Georgia - What was the reaction like in the room when this got announced?
Anna - The reaction was palpable. There was a gasp. There was a silence. People were just shocked. It was really incredibly powerful and the sort of elite of medicine ethics and science were there in the room, and there was just a sense of absolute disbelief. How could he do this? Which research ethics committee approved this? Has he got ethics approval? How is this funded? Where was this done? And it turns out there's questions about all of those things now.
Georgia - Do you think this is gonna be the tip of the iceberg? You know, is CRISPR a runaway train that we're just not going to be able to stop?
Anna - That's the big fear and if you look at the rogue stem cell clinics that are popping up around the world - where the earth is promised to terminally ill people, ‘come and have a stem cell transplant!’ And you know lots of money is exchanged, and this is not leading to treatments or cures for people. It feels as if there could be the same industry around editing of embryos. But having said that, if we think about the process that you actually have to go through at the moment it's an IVF process, and that's not a straightforward process with a high very high success rate. So I don't know if there's going to be a mass market for this at the moment.
Georgia - Any idea what's going to happen to the scientist?
Anna - No, and from what I understand he's gone into hiding and the family has gone into hiding.
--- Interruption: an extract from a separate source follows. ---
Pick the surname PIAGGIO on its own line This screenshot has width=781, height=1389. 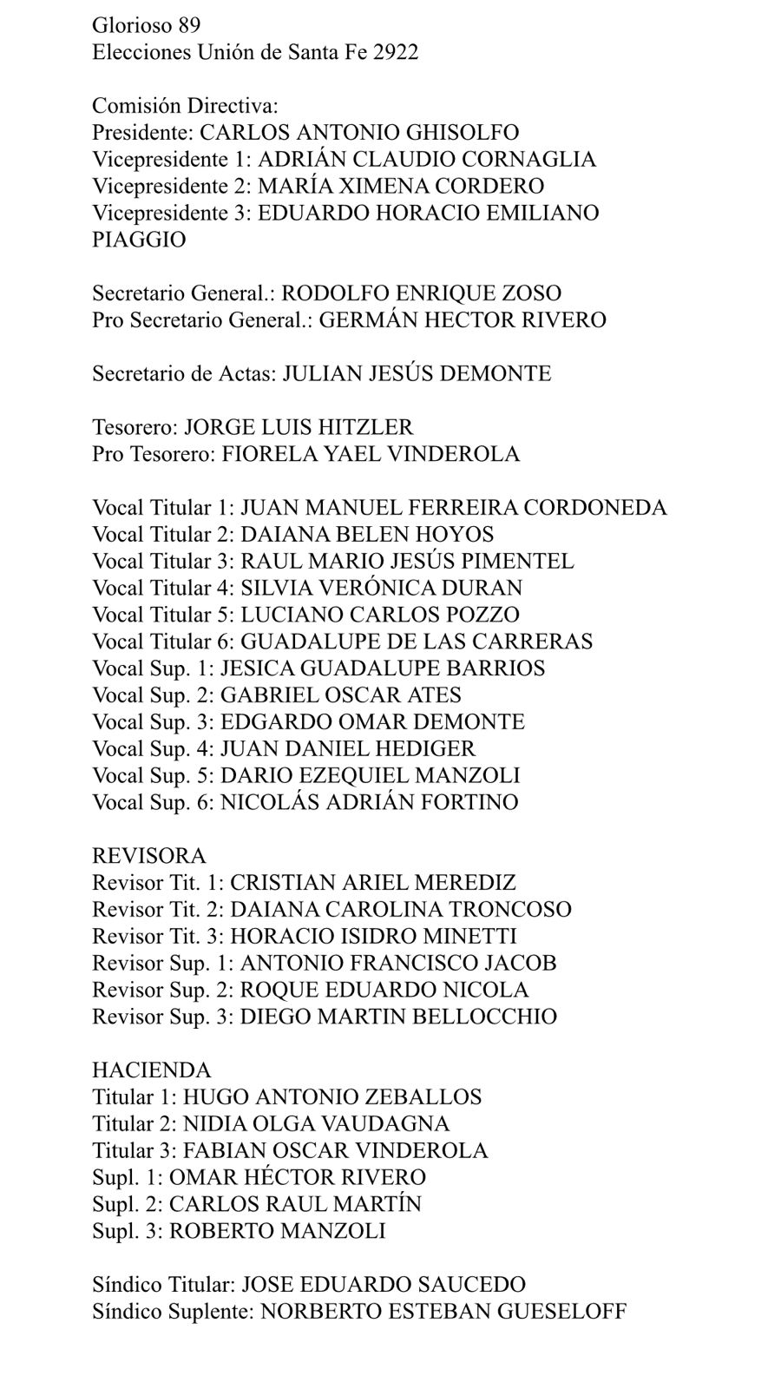click(x=139, y=240)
We also understand there's another family with a pregnancy on the way, but of course they've all signed nondisclosure agreements so we'll probably never see them. Who knows what will happen to this scientist. I understand he has a large amount of cash backing him. So I don't know, maybe he'll just disappear into the commercial world and keep delivering his services - who knows. Depends on what the Chinese government decide to do.
Georgia - So this is a really liminal moment then; I guess 5-10 years from now, where do you think we'll be?
Anna - I wonder whether this is going to really push forward two things. One is tightening up the regulation. For those countries that don't have legal frameworks, maybe they'll put in place legal frameworks. But also I wonder whether the disease and patient community will push forward with their agenda on this.
What was really exciting to see was the Sickle Cell community and the Duchenne muscular dystrophy community at the conference, and you know they were saying look, we want somatic gene therapy. We want to understand how editing of embryos can help us. And it may well be, like with mitochondrial donation, they'll push for access to the services that they want and certainly in the UK that would require a change in the law. But that may be something that we start to work towards. I don't know but I think it will, you know, really catalyze conversations about this which is a really good thing.